David Hicks é proibido de deixar o país, usar telefone celular e vender sua história para a imprensa

EFE

21 de dezembro de 2007 | 01h57

Um tribunal federal decretou nesta sexta-feira, 21, a restrição de movimentos de David Hicks, o "taleban australiano" que sairá da prisão na próxima semana, devido ao "risco de participação de atos terroristas".   A ordem do juiz Warren Donald obriga Hicks a se apresentar três vezes por semana à Polícia. Ele foi proibido de sair da Austrália e de usar telefone celular.   Os advogados de Hicks, de 32 anos, não recorreram da decisão. O seu cliente também foi proibido de vender a sua história à imprensa e de obter ganhos comerciais com a sua publicação.   Hicks, que se declarou culpado de apoiar o terrorismo, foi condenado a sete anos de prisão na Austrália no dia 30 de março.

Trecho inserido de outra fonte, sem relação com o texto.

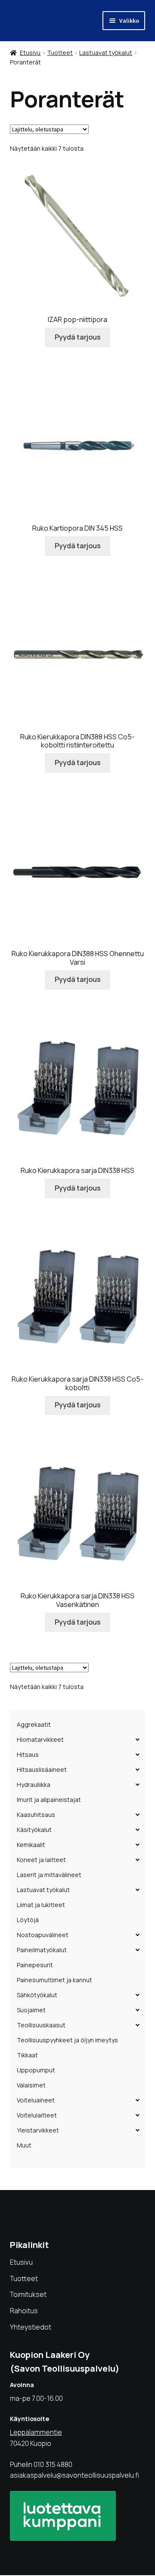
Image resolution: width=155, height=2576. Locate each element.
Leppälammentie (36, 2432)
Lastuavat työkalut (105, 53)
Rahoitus (24, 2310)
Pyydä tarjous (78, 337)
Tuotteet (60, 53)
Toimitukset (28, 2294)
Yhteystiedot (30, 2327)
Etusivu (30, 53)
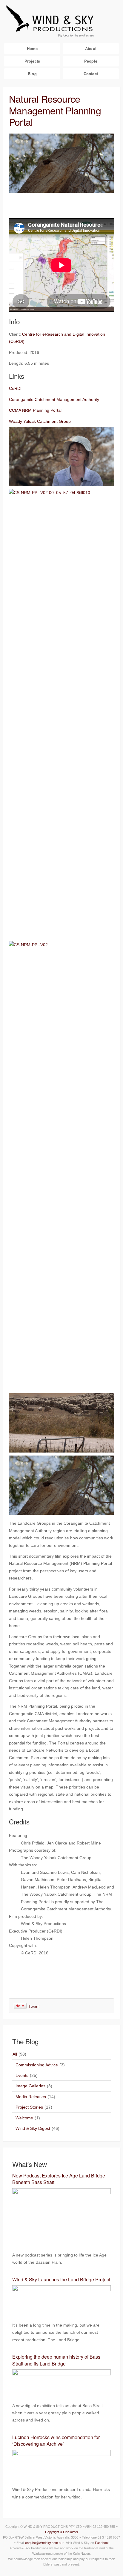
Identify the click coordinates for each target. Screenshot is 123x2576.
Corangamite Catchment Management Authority (54, 399)
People (90, 61)
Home (32, 48)
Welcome (24, 2117)
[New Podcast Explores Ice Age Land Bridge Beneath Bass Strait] (61, 2242)
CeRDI (15, 388)
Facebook (102, 2543)
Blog (32, 73)
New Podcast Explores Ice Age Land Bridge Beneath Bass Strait (58, 2179)
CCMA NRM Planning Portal (35, 410)
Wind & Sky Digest (33, 2128)
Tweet (34, 2006)
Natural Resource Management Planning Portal (55, 110)
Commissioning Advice (37, 2064)
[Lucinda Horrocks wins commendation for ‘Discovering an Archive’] (61, 2476)
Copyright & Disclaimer (61, 2532)
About (90, 48)
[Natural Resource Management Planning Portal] (61, 191)
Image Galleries (30, 2085)
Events (22, 2075)
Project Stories (29, 2107)
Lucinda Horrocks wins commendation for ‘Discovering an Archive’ (56, 2440)
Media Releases (31, 2096)
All (15, 2054)
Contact (91, 73)
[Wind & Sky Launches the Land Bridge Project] (61, 2312)
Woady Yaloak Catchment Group (40, 421)
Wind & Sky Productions (61, 20)
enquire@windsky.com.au (43, 2543)
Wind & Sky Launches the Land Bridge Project (61, 2279)
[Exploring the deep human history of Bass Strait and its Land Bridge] (61, 2392)
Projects (32, 61)
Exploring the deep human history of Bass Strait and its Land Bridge (56, 2360)
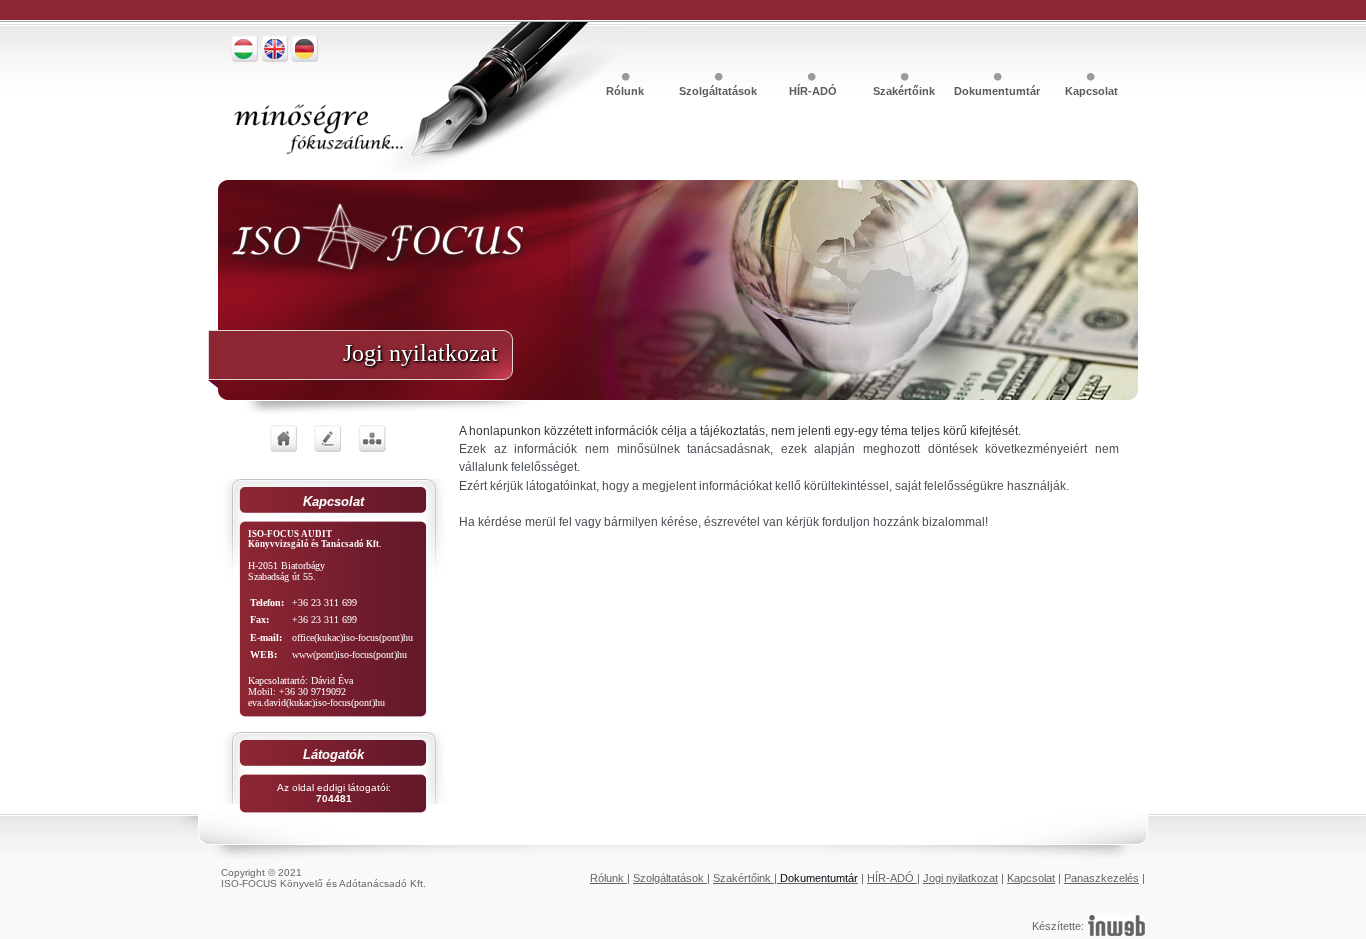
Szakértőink (905, 91)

Mas, como tinha cumprido mais de cinco anos na base militar americana em Guantánamo (Cuba), será libertado no fim de dezembro.   Os advogados de Hicks acertaram com a Promotoria uma condenação reduzida em troca de seu cliente se declarar culpado e não falar com nenhum meio de comunicação durante um ano.   Nascido em Adelaide e pai de dois filhos, Hicks foi capturado no Afeganistão em dezembro de 2001 e entregue aos militares americanos por uma recompensa de US$ 1 mil.